◆ What to do
In the material below, find the line with "Screen dimensions: 1920x1102" and the line with "The width and", then output both and every line between them exactly, omitting pictures.
[Excerpted records — start]
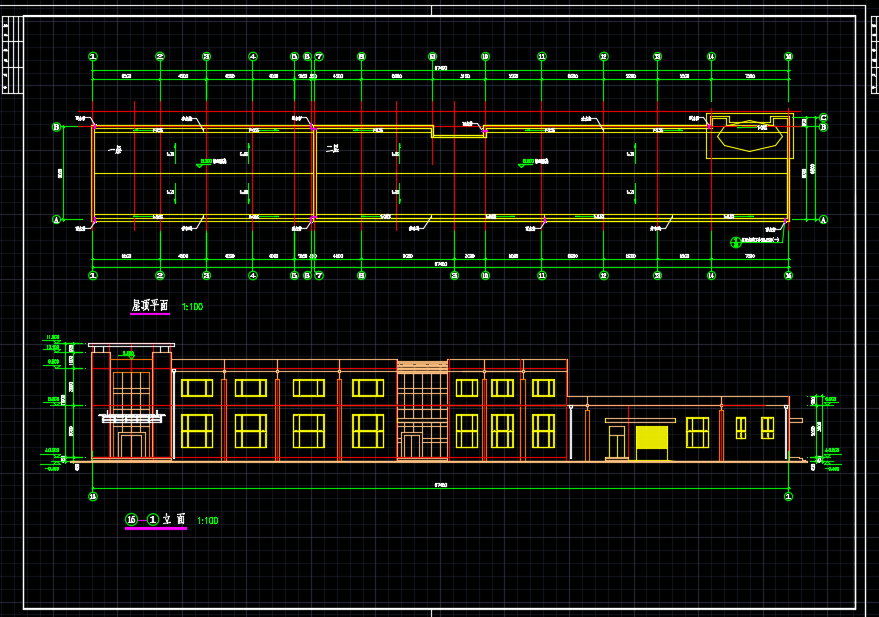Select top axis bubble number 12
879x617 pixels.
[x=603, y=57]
[Excerpted records — finish]
[Excerpted records — start]
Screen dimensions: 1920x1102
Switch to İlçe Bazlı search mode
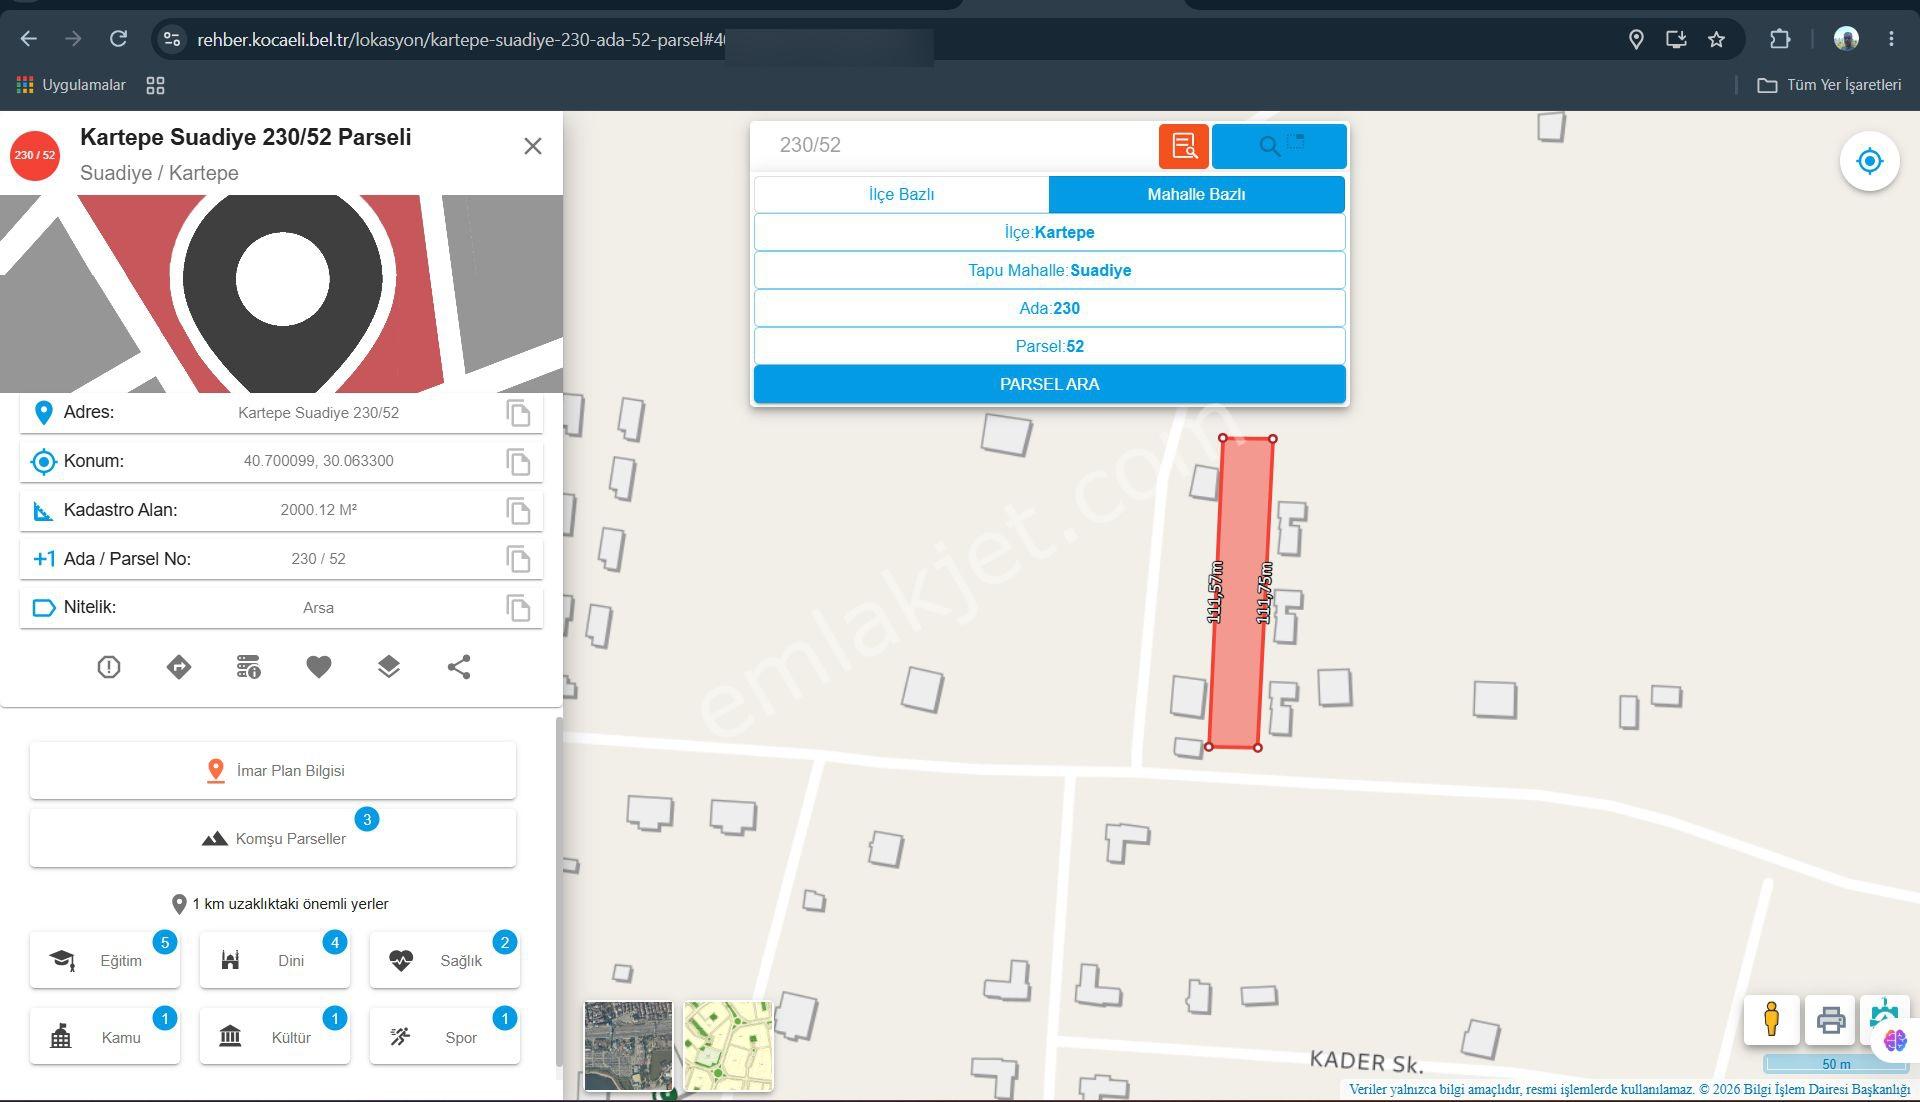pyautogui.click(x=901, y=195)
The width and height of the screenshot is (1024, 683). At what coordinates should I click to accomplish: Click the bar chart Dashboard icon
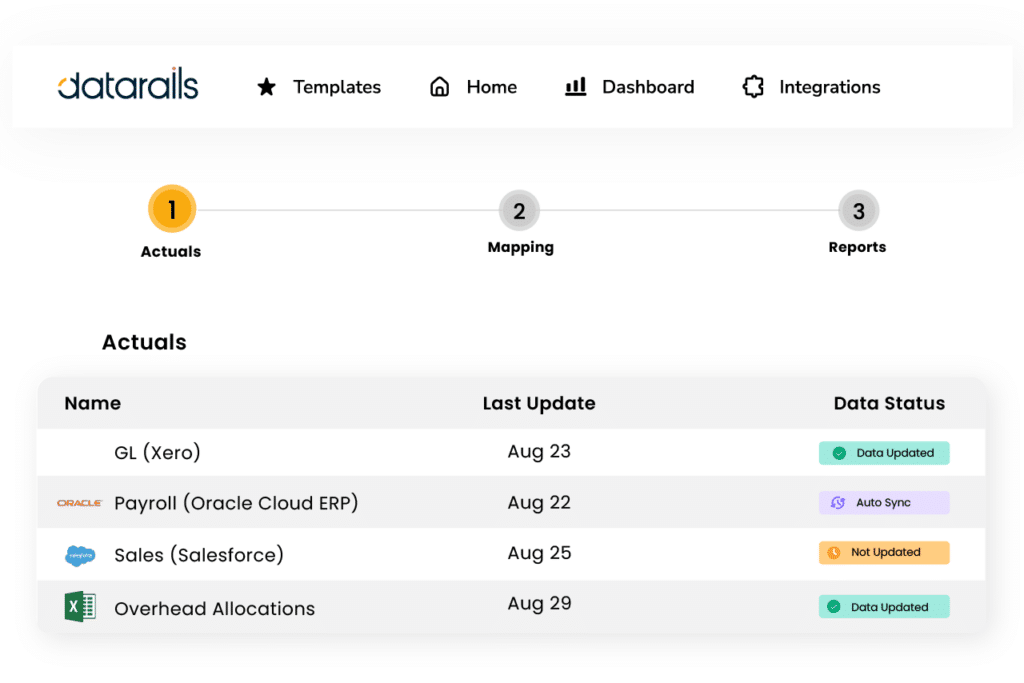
[Excerpted records — finish]
[Excerpted records — start]
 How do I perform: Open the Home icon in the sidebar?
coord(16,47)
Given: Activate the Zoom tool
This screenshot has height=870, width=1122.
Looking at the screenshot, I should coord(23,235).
[Excerpted records — finish]
◆ Written reply
Screen dimensions: 1920x1102
Switch to İlçe Bazlı search mode
pyautogui.click(x=901, y=195)
The width and height of the screenshot is (1024, 683). At what coordinates should I click to accomplish: Click the bar chart Dashboard icon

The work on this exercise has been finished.